**EXERCISE:** From the court judgment below, write out word for word the passage between "FRASER JA: The" and "of the pleading.", inclusive.

**EXTRACT TO READ:**

[start]

PROCEDURE – SUPREME COURT PROCEDURE – QUEENSLAND – PROCEDURES UNDER UNIFORM CIVIL PROCEDURE RULES – PLEADING – GENERALLY – where the appellant applied for interlocutory orders striking out paragraphs of the respondent’s amended answer to its amended counterclaim – where the appellant appeals against the primary judge’s refusal to strike out six paragraphs of the amended answer – where the appellant argues that five paragraphs, which pleaded nonadmissions, did not comply with r 166 of the UCPR because they did not explain why the respondent believed the allegations could not be admitted – where the appellant argues the other paragraph, a denial, was defective for uncertainty – whether the primary judge erred in refusing to strike out those paragraphs
Uniform Civil Procedure Rules 1999 (Qld), r 166(3), r 166(4)
Australian Securities and Investments Commission v Managed Investments Ltd (No 3) (2012) 88 ACSR 139;  QSC 74, considered
Barker v Linklater  1 Qd R 405;  QCA 363, considered
Cape York Airlines Pty Ltd v QBE Insurance (Australia) Limited  1 Qd R 116;  QSC 302, cited
D R Cooper QC for the appellant
R J Douglas QC, with G D Beacham, for the respondent
Morrow Petersen for the appellant
Thomson Geer for the respondent
 HOLMES JA: I agree with the reasons of Fraser JA and the order he proposes.
 FRASER JA: The appellant (the defendant and plaintiff by counterclaim in the Trial Division) applied for various interlocutory orders, including orders striking out paragraphs of the respondent’s amended answer to the appellant’s seventh amended counterclaim. The primary judge acceded to the application in part. The appellant has appealed against so much of the judgment by which the primary judge refused to strike out six paragraphs (33F, 33H(d), 33I, 33M(g), 33N and 33V) of the amended answer. The appellant also challenges the primary judge’s directions for the delivery of amended pleadings and the order reserving the costs of the application. It would be necessary to consider those challenges only if the appellant were to succeed on its challenge to the six impugned paragraphs of the pleading.
Approach to the appeal
 This appeal involves only procedural questions. The settled rule is that the Court should exercise restraint and be reluctant to interfere with interlocutory decisions which do not determine substantive questions but are concerned only with practice and procedure. That rule plainly should be applied in this case, where the primary judge was managing the proceeding in the Trial Division with a view to expediting a trial. The primary judge was therefore well placed to determine the appropriate procedural response to any defect in the respondent’s pleading. It is also relevant to mention that the appeal record includes a further amended answer in which two of the impugned paragraphs have been amended, including by substituting denials for nonadmissions; in those respects the appeal appears now to involve only hypothetical questions.

[end]

**RECORDED DATA:**
[start]

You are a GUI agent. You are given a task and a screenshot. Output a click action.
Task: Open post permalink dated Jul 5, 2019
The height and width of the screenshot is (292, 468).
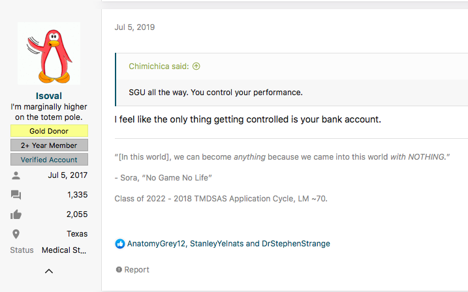pos(135,27)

[end]

**EXERCISE ANSWER:**
FRASER JA: The appellant (the defendant and plaintiff by counterclaim in the Trial Division) applied for various interlocutory orders, including orders striking out paragraphs of the respondent’s amended answer to the appellant’s seventh amended counterclaim. The primary judge acceded to the application in part. The appellant has appealed against so much of the judgment by which the primary judge refused to strike out six paragraphs (33F, 33H(d), 33I, 33M(g), 33N and 33V) of the amended answer. The appellant also challenges the primary judge’s directions for the delivery of amended pleadings and the order reserving the costs of the application. It would be necessary to consider those challenges only if the appellant were to succeed on its challenge to the six impugned paragraphs of the pleading.